Despite global ecological relevance, surprisingly little is known about the cellular and molecular mechanisms of bleaching. In general, the observations point to two prevalent strategies involved in bleaching – apoptosis and autophagy/symbiophagy (Downs et al., 2009; Dunn, Schnitzler, & Weis, 2007; Kvitt, Rosenfeld, & Tchernov, 2016; Pernice et al., 2011; Tchernov et al., 2011). These two evolutionary conserved programmed cell death (PCD) pathways may occur independently but often simultaneously interplay or compensate for each other (Denton & Kumar, 2019; Dunn et al., 2007). For example, key pro-survival genesBcl-2 (B-cell lymphoma 2) and BI-1 (Bax inhibitor 1) inhibit both apoptosis and autophagy, and pro-death genes BAX (Bcl2 Associated X) and BAK (Bcl2 Antagonist/Killer) activate them (Castillo et al., 2011; Karch et al., 2017; Xu et al., 2013).

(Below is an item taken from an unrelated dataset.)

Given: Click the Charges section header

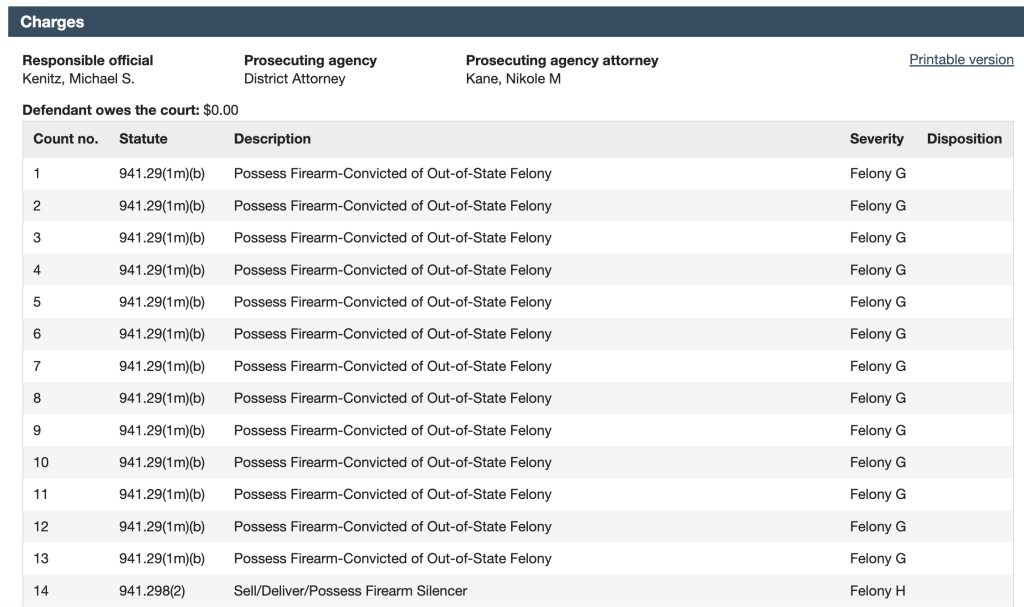Looking at the screenshot, I should 53,21.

Molecular analyses from previous bleaching experiments showed correlation of – among others - HSP70 (heat shock protein 70), and PCD genes Bcl-2, BI-1, BAK, and BAX expressions with bleaching, and proved the involvement of caspases – apoptotic proteases - in the process (Kvitt et al., 2016; Pernice et al., 2011; Tchernov et al., 2011). Transcriptomic studies in preconditioned/acclimatized corals focused mostly on the longer-term changes in gene expression profiles and found differences in the expressions of e.g. heat shock family proteins, genes involved in oxidative stress and various pleiotropic cell signaling and transcription factors such as TNFR (tumor necrosis factor receptor) or NFkB inhibitor (NFkBI)(Bay & Palumbi, 2015; Bellantuono et al., 2012; Palumbi et al., 2014; Thomas et al., 2018). The early phase acute heat stress response and the role of PCD in preconditioning and acquired thermal resilience in corals is therefore not well understood. Moreover, the functional analyses of particular genes in the process are missing.

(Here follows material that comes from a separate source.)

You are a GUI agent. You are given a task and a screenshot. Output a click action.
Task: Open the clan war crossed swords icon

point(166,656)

In our study, we used the heat susceptible stony coral Pocillopora acuta and we show that three-day exposure to sublethal temperature makes it more resilient to subsequent acute thermal stress via modulations in cell signaling. In preconditioned corals, the expression of pro-survival gene pBcl-2 increases relatively to pro-death genes pBak and pBax during early phase of the thermal stress. After pBcl-2 activity inhibition, preconditioned corals lose the acquired phenotype and bleach at the same rate as non-preconditioned corals, which determines the crucial role of pBcl-2 and programmed cell death in coral bleaching and acclimatization. Detailed analysis points to the involvement of autophagy/symbiophagy rather than apoptosis in the process. Corals exposed to natural oceanic summer temperatures show stress-induced gene expression profile similar to the experimentally preconditioned corals which suggests that during periods with high probability of extreme temperature events, corals can naturally increase their resilience through alterations in cell signaling.